| Your assignment |
Your task is to set down the records below again, exactly.
::::
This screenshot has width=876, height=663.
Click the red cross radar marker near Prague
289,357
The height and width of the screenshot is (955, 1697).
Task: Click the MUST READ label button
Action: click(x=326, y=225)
::::
| Completed exercise |
This screenshot has width=876, height=663.
Click the red cross radar marker near Prague
289,357
The height and width of the screenshot is (955, 1697).
Task: Click the MUST READ label button
Action: click(x=326, y=225)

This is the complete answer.